O que surpreendeu foi a reação do Iraque. Em vez de se abater após o gol, a equipe se levantou e empatou com uma cabeçada poderosa de Aymen Hussein, apenas dez minutos depois. Mas a estrela do jogo, Haaland, não estava disposto a deixar a vitória escapar. Ele voltou a colocar a Noruega na frente, mostrando porque é considerado um dos melhores atacantes do mundo. A partida teve seus momentos tensos no segundo tempo, mas ficou claro que Haaland é a peça-chave do time de Ståle Solbakken.
As expectativas em torno de Haaland eram altas, especialmente por ser sua primeira Copa do Mundo.
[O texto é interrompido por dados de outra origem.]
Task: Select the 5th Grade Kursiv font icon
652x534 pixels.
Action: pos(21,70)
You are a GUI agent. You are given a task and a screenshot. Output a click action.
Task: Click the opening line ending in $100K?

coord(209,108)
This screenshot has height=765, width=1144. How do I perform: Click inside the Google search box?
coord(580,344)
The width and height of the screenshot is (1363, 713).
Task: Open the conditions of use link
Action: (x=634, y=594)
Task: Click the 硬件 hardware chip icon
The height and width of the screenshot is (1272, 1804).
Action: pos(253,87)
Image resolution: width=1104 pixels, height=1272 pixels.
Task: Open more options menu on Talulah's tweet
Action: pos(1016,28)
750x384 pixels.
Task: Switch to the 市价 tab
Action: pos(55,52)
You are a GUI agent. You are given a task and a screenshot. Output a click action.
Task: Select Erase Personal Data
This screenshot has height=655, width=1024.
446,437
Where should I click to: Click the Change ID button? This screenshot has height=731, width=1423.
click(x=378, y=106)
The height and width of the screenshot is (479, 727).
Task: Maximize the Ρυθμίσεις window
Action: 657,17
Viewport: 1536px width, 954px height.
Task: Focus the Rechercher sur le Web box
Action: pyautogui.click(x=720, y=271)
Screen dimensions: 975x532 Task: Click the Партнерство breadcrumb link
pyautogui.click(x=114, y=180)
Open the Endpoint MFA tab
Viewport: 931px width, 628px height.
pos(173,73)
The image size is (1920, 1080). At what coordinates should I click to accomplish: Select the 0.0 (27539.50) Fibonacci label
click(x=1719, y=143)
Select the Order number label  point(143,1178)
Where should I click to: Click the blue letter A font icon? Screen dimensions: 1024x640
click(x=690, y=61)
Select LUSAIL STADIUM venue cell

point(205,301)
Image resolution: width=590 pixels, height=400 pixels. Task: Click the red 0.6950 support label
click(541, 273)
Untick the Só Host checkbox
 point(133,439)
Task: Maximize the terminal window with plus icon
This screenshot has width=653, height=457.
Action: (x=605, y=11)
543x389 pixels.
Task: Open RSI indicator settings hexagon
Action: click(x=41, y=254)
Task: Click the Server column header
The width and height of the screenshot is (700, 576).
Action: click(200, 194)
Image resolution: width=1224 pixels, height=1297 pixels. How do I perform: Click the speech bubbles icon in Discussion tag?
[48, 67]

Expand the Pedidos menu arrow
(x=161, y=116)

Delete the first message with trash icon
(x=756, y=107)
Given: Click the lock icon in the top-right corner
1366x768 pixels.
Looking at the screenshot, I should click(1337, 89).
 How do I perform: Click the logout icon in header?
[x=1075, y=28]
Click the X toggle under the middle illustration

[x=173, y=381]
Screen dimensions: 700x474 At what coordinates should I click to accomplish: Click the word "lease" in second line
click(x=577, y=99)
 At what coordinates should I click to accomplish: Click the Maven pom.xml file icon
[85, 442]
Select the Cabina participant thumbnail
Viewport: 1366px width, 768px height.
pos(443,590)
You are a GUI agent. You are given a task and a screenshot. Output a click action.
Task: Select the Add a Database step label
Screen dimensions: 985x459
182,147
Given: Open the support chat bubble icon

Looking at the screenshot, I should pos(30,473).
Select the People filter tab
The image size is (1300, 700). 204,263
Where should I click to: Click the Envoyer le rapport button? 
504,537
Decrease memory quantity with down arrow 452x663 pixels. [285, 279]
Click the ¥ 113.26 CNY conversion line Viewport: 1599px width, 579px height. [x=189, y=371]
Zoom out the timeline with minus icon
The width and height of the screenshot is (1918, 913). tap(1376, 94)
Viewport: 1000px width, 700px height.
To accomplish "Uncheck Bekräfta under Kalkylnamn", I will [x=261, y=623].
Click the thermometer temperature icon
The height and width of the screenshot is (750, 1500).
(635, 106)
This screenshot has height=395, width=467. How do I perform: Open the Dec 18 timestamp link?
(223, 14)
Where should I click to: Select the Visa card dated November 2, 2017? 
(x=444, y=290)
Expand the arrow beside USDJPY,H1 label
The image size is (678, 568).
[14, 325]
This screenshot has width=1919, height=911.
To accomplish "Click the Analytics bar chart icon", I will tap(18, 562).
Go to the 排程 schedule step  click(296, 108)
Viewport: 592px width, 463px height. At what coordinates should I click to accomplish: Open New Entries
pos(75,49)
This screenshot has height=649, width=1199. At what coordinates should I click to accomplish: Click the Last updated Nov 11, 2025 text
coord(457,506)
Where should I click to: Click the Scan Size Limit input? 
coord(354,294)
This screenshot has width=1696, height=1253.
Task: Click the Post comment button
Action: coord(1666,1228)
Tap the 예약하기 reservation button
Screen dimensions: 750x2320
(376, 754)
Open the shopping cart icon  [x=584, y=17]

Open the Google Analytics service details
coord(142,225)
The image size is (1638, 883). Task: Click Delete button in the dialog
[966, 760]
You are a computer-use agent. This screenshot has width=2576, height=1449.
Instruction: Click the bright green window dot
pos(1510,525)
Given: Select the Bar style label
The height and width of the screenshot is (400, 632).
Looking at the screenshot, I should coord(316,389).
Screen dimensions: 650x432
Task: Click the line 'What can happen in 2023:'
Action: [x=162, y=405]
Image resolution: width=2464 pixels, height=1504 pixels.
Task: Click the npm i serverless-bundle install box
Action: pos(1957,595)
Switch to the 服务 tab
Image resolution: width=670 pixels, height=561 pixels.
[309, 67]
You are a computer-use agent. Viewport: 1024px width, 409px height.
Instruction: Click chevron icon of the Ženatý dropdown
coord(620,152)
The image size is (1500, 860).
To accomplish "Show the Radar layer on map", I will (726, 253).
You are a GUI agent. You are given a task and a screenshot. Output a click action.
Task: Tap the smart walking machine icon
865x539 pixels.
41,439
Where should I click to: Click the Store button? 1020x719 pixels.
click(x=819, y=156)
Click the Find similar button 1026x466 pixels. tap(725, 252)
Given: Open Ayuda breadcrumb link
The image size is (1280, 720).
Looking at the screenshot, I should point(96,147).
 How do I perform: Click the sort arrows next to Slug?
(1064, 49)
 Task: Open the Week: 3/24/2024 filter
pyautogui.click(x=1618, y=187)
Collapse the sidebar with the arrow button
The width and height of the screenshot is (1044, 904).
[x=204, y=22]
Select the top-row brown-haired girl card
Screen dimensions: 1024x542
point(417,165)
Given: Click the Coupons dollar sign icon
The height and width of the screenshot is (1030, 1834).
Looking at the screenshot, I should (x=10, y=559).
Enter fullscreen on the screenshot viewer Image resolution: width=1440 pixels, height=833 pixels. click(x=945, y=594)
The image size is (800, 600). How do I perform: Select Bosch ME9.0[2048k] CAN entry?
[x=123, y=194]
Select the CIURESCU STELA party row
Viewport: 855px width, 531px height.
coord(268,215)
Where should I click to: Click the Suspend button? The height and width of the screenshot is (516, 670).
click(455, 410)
Ele já havia impressionado nas eliminatórias, marcando 16 gols e dando três assistências em apenas oito jogos. É compreensível que o peso da nação estivesse sobre seus ombros, mas ele parece ter se alimentado dessa pressão. Após o empate do Iraque, ele se posicionou de forma inteligente para aproveitar um erro da defesa adversária e recolocar os nórdicos em vantagem.
Na verdade, Haaland poderia ter garantido um hat-trick no segundo tempo, mas perdeu uma oportunidade clara com o goleiro Jalal Hassan. Mesmo assim, seu impacto no jogo já havia sido significativo. A maneira como ele lidou com a pressão é um sinal positivo para a Noruega, que se prepara para enfrentar um dos grupos mais difíceis do torneio.
Mas a Noruega não é só Haaland. Embora ele seja o foco das atenções, o time conta com outros jogadores talentosos. O capitão Martin Ødegaard, por exemplo, tem sido uma peça fundamental no Arsenal e, mesmo não estando em sua melhor forma, distribuiu sete assistências nas eliminatórias. Outro destaque é Alexander Sørloth, um centroavante que teve uma temporada impressionante no Atlético de Madrid, marcando 20 gols. E não podemos esquecer de Antonio Nusa, um jovem de apenas 21 anos que já soma oito gols em 25 partidas pela seleção.
Haaland pode ser o diferencial em momentos decisivos, mas o sucesso da Noruega também depende do suporte e da criação de oportunidades pelos outros jogadores. O time tem potencial e, com um elenco talentoso, pode surpreender na Copa do Mundo.